Anyways, the school continued to promote that 40% co-op stat even after their 2011 enhanced ABA disclosure revealed that only 90 of 182 graduates, or 49%, received those full-time, long-term, JD-required jobs within nine months of graduation, whether from a co-op employer or not. In my pseudonymous perambulations, I have learned that one of the law student advocacy groups questioned the veracity of that statistic – perhaps in light of its enormous incongruence with their ABA disclosures – and the stat has since disappeared for the first time in nearly a decade or more. The 2012 outcomes are even worse, with only 43% obtaining FT, LT, bar license-required jobs within nine months of graduation. According to the Faculty Lounge, this is the 161st best showing out of 197 law schools (or the 36th worst). In my quick glance at those FL rankings, I cannot find another law school with such an enormous variance between US News rank and job outcomes. To be blunt, it is only a few percentage points higher than Suffolk or New England Law Boston; both are fourth-tier law schools. This does not speak well for the prowess of the co-op program or for employers’ proclivities for (supposedly) better-trained law school graduates. As far as my experiences go, the co-op program has shot very wide of the mark with respect to all aspects of “market-moving” legal education curricula: Goals, design of program, and value to the market.

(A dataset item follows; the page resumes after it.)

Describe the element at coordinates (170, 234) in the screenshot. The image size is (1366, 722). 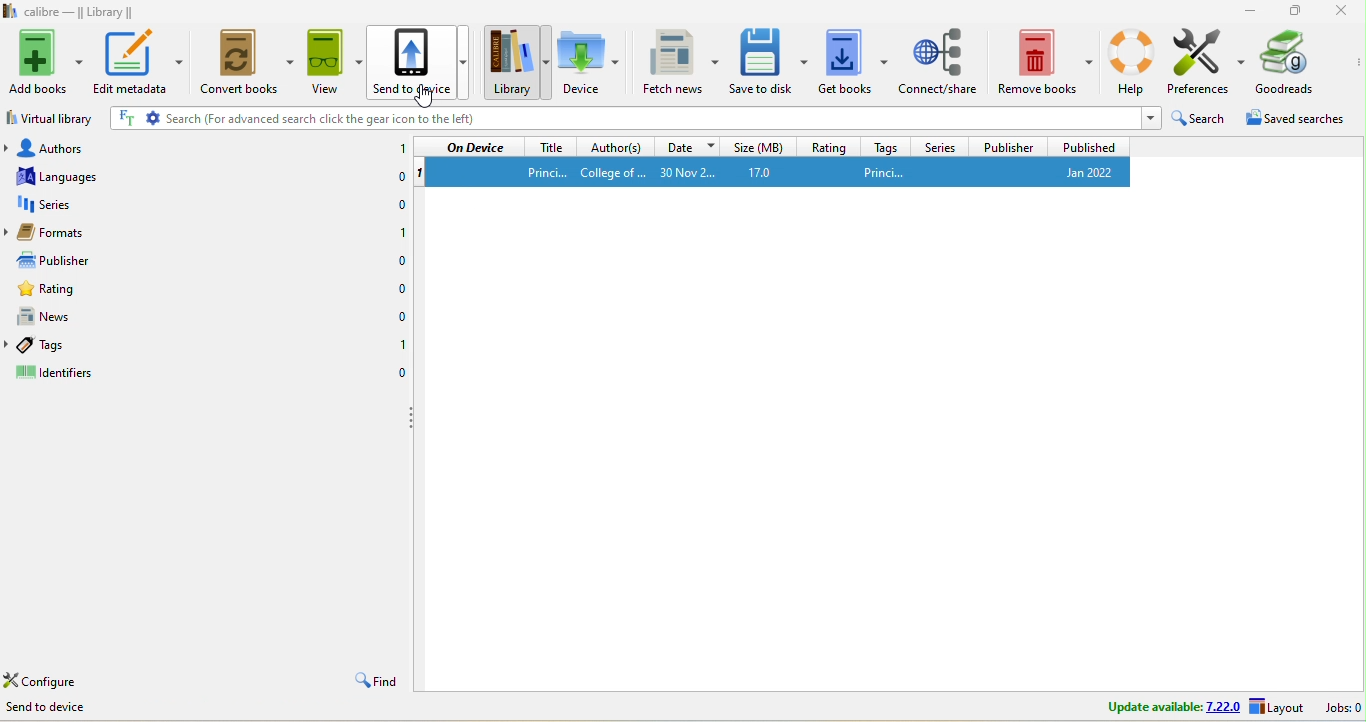
I see `formats` at that location.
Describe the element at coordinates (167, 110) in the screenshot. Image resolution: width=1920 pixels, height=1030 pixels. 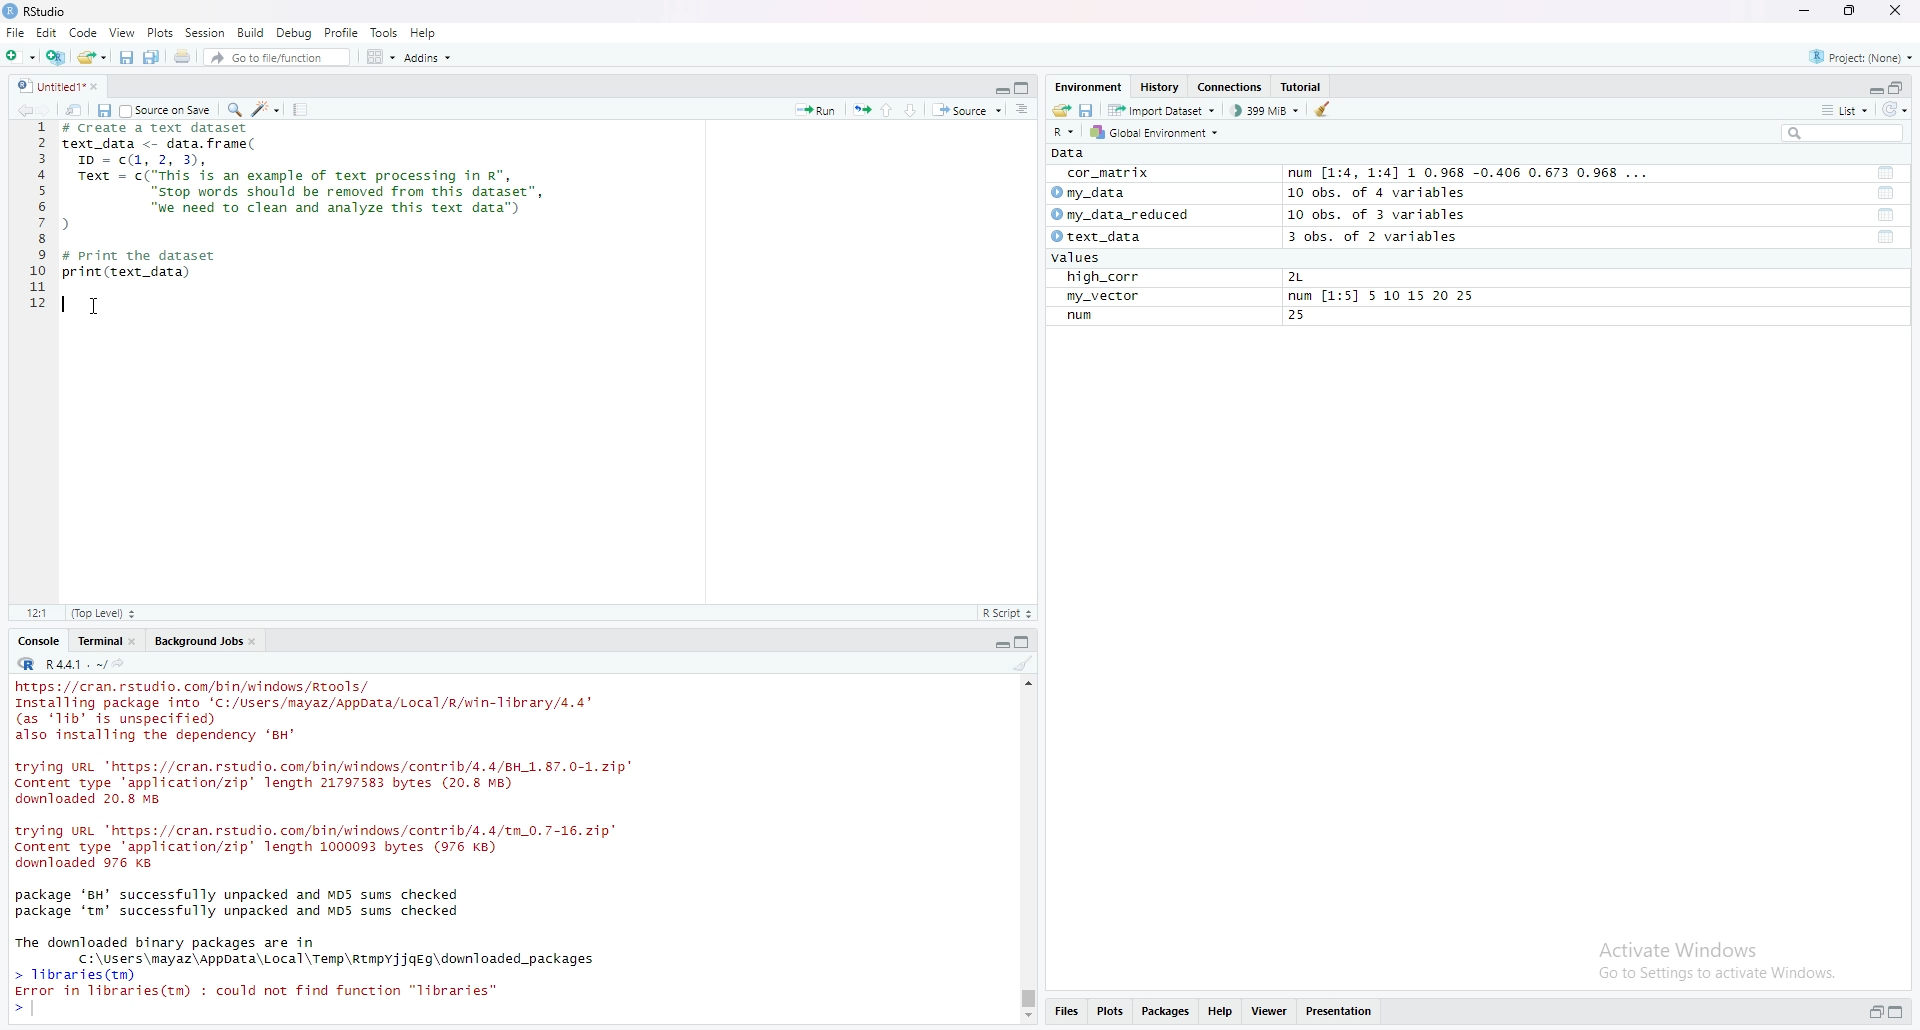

Goals and program design could be improved were there the will and aptitude to accomplish it; things that have been sorely lacking from my perspective on the law school. Value to the market, though, is an insurmountable obstacle – it will not overcome 130 years of the Cravath Method of Hiring. If anything, the prestige-as-proxy-for-intelligence-and-aptitude has become even more endemic with the recession and consequent glut of college graduates of every strip and variety. See Kellogg professor Lauren Rivera’s “Ivies, Extracurriculars, and Employment: How Elite Employers View Education Credentials” in the journal Research in Social Stratification and Mobility.

In short, then, the school is not unique, except in that it has co-ops instead of 1L and 2L summer internships, and “evaluations” (which are often no more than one sentence, regardless of one’s actual performance) instead of grades. Oh, and that one sentence almost invariably contains one of a few standard adjectives that most legal employers in the area automatically translate into a letter grade. The pedagogy is the same, the course offerings are the same, the professors are similarly bereft of practice experiences beyond 1-2 years in BigLaw many years ago, and the job outcomes are actually quite a bit worse than the average law school’s. As is so often the case in legal education, what we have here is no more than some more of the Emperor’s new clothes.

- One of Northeastern Law School’s hundreds of un/underemployed graduates

P.S. As for Northeastern being overrepresented in government service, only 13 of 215 graduates in 2012 found government work, according to the ABA disclosures. That does not much seem like overrepresentation to me. 11 out of 182 for 2011 grads.

P.P.S. “It happened about 100 years ago when a handful of law schools adopted the case method, required undergraduate education as a prerequisite to admission, and hired scholars as teachers. As a general matter, this was a far better education than a practitioner reading lecture notes at the local YMCA.” You are aware that Northeastern Law School started out of the Huntington Avenue YMCA in Boston, right?